EN aquel tiempo, al ver Juan a Jesús que venía hacia él, exclamó:
«Este es el Cordero de Dios, que quita el pecado del mundo. Este es aquel de quien yo dije: “Tras de mí viene un hombre que está por delante de mí, porque existía antes que yo”. Yo no lo conocía, pero he salido a bautizar con agua, para que sea manifestado a Israel».
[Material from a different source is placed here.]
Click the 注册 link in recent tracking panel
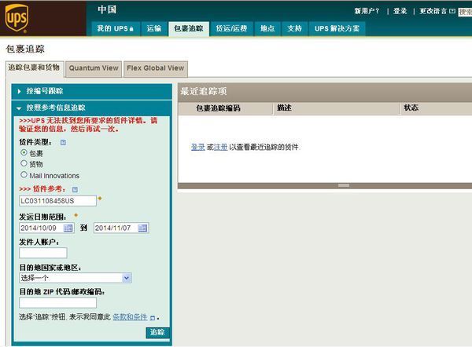Viewport: 472px width, 347px height. (220, 147)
Y Juan dio testimonio diciendo: «He contemplado al Espíritu que bajaba del cielo como una paloma, y se posó sobre él. Yo no lo conocía, pero el que me envió a bautizar con agua me dijo: “Aquel sobre quien veas bajar el Espíritu y posarse sobre él, ese es el que bautiza con Espíritu Santo”. Y yo lo he visto y he dado testimonio de que este es el Hijo de Dios».

Palabra del Señor

Hemos comenzado el tiempo ordinario, este es el segundo domingo y la palabra que acabamos de escuchar, nos presenta a Jesús como el cordero de Dios que ha venido para quitar el pecado del mundo.
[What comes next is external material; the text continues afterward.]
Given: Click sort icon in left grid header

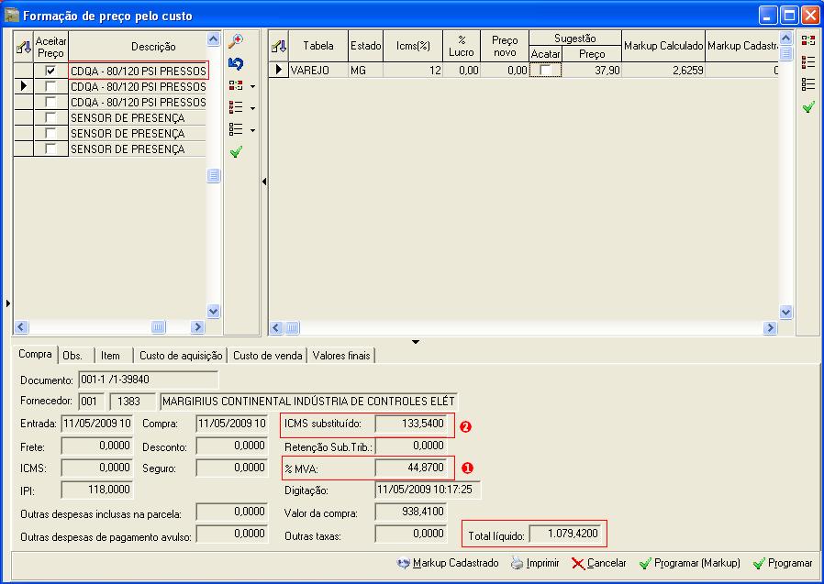Looking at the screenshot, I should point(23,48).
El pueblo judío tenía claro que la muerte era consecuencia del pecado. No olvidaba, la desobediencia de nuestros primeros padres, recordaba la sentencia de Dios: “el día que comiereis del árbol de la ciencia del bien y del mal ese día moriréis.” La manera de librase de la muerte, causada por el pecado, era a través del rito que Dios mismo había encargado a Arón y sus sacerdotes, y que se repetía cada año, cuando el sumo sacerdote entraba en el santuario para rociar con la sangre de un carnero el trono de la misericordia. De esa manera se pagaba con sangre la culpa del pecado y para que ese pecado fuera olvidado por Dios se descargaban todas las culpas sobre un segundo carnero que era expulsado al desierto, llevándose consigo todas las culpas: era el famoso chivo expiatorio.
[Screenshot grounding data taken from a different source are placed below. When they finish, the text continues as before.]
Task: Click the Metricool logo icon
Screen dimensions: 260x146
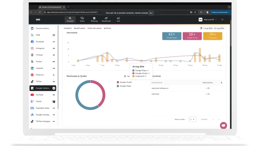Action: 38,20
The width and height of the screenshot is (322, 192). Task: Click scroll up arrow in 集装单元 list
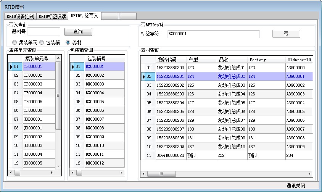(58, 58)

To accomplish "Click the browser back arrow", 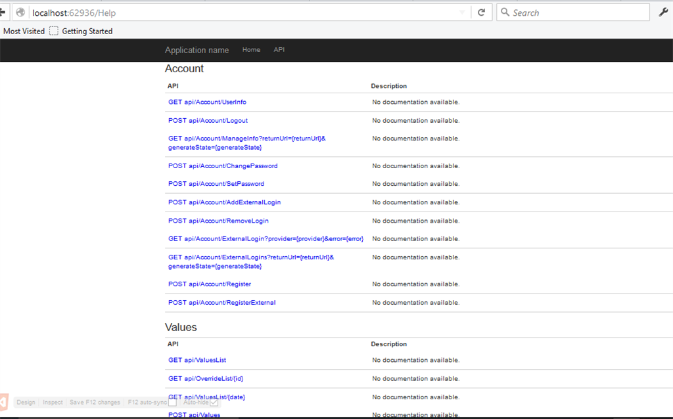I will (x=3, y=12).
El día que Juan el Bautista vio acercarse a Jesús exclamó: “este es el cordero de Dios, el que quita el pecado del mundo”. Eso significa: el que ha venido a ofrecer un único sacrificio y para siempre; el que va a derramar su sangre por todos, haciendo que Dios olvide todos nuestros pecados; el que ha venido a bautizar con Espíritu Santo; el único que puede liberar al mundo de la esclavitud, y devolverle la dignidad. Como consecuencia de la venida de ese cordero que es Jesús, ya no somos esclavos, somos hijos. Esta nueva condición de hijos, nos ha sumergido dentro del Espíritu de Jesús y nos ha hecho participes de su misión, haciendo de todos nosotros un pueblo de Sacerdotes, Profetas y Reyes; que ahora vivimos para continuar la obra que Jesús empezó.

Esto exige de todos nosotros los bautizados, primero un gran testimonio, que nos lleve a mostrar las actitudes de Jesús en nuestra manera de vivir, de tal manera que la gente que nos vea actuar, pueda ver en nosotros la presencia de Jesús vivo y resucitado; que sirve, que ama, que perdona, que comprende y que se entrega generosamente a los demás empezando por los más necesitados. Y en segundo lugar exige de nosotros los bautizados una decidida acción evangelizadora, que nos lleve por todo el mundo a anunciar el evangelio, enviados por Jesús y actuando en nombre de Él, a la manera de la experiencia que tuvo San Pablo cuando dijo: “ya no soy yo quien vivo, sino que es Cristo quien vive en mi”.

Esa es la condición de todos los seguidores de Jesús, somos sus apóstoles, somos su voz, sus manos y en últimas somos Jesús mismo, que sigue en medio del mundo haciendo el bien y anunciado la palabra. Por eso el papa Francisco, nos está urgiendo para que seamos una iglesia en salida, para que seamos apóstoles de calle, para que no nos quedemos paralíticos en el espíritu, sino para que nos levantemos, dejemos de un lado la camilla de la apatía, de la indiferencia, o de la vergüenza y con la fuerza del Espíritu anunciemos el evangelio con obras y palabras. Que logremos mostrar al mundo que vivimos en la libertad de los hijos de Dios, y compartamos con los demás la alegría de nuestra salvación.